In the prolonged absence of Chinese tourists, regional destinations
have shifted their attention to other key source markets, most notably
India’s outbound market, which had shown a “particular promise”
pre-pandemic, travel industry data analyst ForwardKeys said.
“Although India’s size as an international outbound market is largely
attributable to its significant global diaspora, its middle-class
population is growing, and the number of outbound leisure travellers
from the country is increasing as a result,” it added.
India was among the top five outbound markets in Asia Pacific before Covid-19, the Spanish research house said.
“India’s intra-regional outbound travel market is relatively small
but it has experienced more than 10.4% growth than any other major Asia
Pacific outbound markets, international and intraregional, over the five
years before the pandemic.
“Now that the country has fully reopened, ForwardKeys expects its
development as an interregional outbound market to accelerate,” it
India, Japan, South Korea and Thailand are some of the travel source markets to watch, says ForwardKeys.

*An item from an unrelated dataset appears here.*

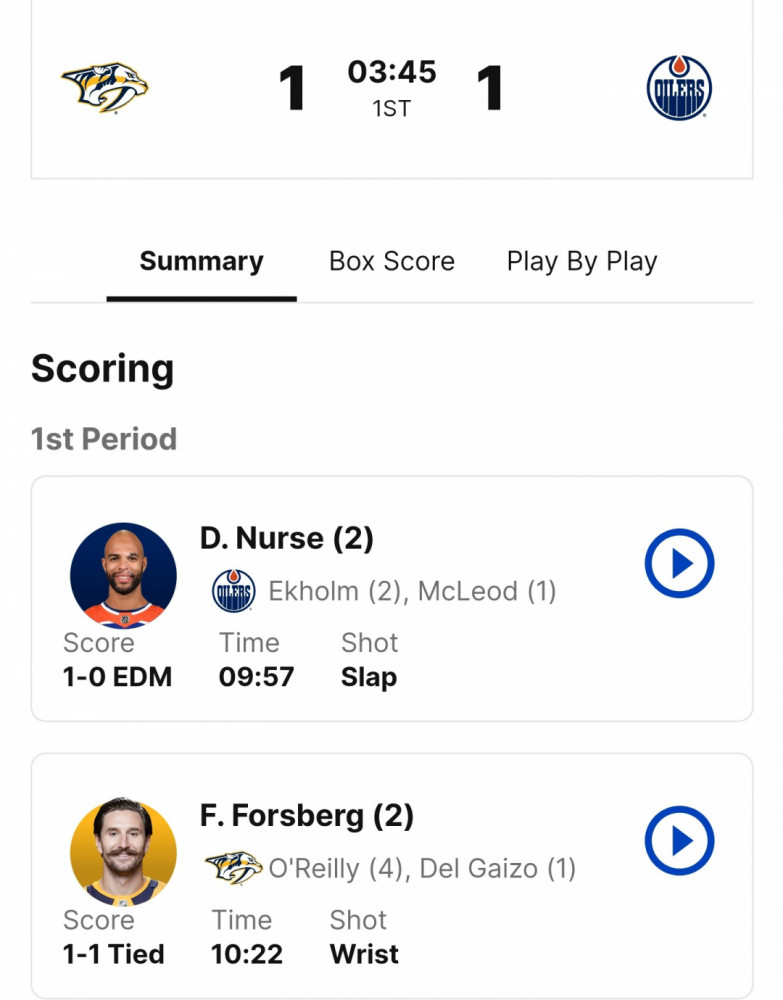783x1000 pixels.
Task: Select the 1-1 Tied score entry
Action: coord(113,954)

Over in Thailand, a better economic environment has enabled more of
its residents to travel abroad, making the country an “increasingly
valuable source market” for regional destinations.
ForwardKeys also expects the reopening of Japan and South Korea, two
top-performing outbound markets in Asia Pacific (excluding China) before
Covid-19, would once again see their re-establishment as valuable
source markets in the region.
“With China’s reopening seemingly still some time off, regional
destinations need to adapt to the new environment, identifying markets
and travel audiences to fill the gap left by China and contribute
towards a long-term, sustainable tourism model,” it said.
In the meantime, the analyst noted that with much of the region
having reopened, it would be interesting to see whether local markets
can keep Covid-19 rates under control.
“If they can, it may encourage China to reopen, gradually, in 2023 –
as it will become increasingly difficult for the country to keep its
borders closed when the rest of the region has returned to normality.
Yet even if China were to reopen next year, the economic challenges
currently facing the country – including a property market crisis and
issues relating to the pandemic – would result in a slow travel
recovery, particularly in the long-haul segment,” it said.